◆ THE TASK
Find the lines below in which the string "will" occurs. Copy each one.

%%

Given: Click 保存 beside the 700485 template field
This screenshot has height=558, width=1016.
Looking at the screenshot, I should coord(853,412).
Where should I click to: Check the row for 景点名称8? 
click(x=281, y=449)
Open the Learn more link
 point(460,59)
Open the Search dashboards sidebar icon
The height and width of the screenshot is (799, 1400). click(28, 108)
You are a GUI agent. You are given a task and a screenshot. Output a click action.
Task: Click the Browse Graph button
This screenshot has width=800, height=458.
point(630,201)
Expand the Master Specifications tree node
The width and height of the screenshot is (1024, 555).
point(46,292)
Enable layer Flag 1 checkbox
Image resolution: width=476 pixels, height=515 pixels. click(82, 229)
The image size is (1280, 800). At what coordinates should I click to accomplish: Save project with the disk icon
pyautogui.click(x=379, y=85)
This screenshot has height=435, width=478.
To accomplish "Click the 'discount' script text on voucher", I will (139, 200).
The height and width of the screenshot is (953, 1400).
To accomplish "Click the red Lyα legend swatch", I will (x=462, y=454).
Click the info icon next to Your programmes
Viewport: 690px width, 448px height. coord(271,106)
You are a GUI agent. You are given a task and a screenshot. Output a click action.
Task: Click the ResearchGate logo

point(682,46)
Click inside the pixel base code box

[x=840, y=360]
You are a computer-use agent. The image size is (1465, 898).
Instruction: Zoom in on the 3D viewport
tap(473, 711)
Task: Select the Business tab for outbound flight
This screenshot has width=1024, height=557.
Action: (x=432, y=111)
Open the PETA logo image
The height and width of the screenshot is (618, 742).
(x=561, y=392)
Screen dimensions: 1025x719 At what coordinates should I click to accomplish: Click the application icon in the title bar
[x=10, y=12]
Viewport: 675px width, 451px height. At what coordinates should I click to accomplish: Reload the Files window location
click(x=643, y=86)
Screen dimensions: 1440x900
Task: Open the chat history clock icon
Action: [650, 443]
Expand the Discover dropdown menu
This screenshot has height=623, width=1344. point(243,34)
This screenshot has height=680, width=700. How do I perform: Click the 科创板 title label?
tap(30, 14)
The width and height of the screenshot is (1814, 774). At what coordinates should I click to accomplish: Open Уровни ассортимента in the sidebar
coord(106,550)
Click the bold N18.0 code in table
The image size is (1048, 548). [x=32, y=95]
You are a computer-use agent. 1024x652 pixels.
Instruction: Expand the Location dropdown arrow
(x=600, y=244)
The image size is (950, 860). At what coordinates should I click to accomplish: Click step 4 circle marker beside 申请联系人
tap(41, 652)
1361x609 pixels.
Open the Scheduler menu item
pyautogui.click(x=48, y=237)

%%

◆ OUTPUT FOR THIS EXERCISE
To accomplish "Click the 'discount' script text on voucher", I will (139, 200).
To accomplish "Click the red Lyα legend swatch", I will (x=462, y=454).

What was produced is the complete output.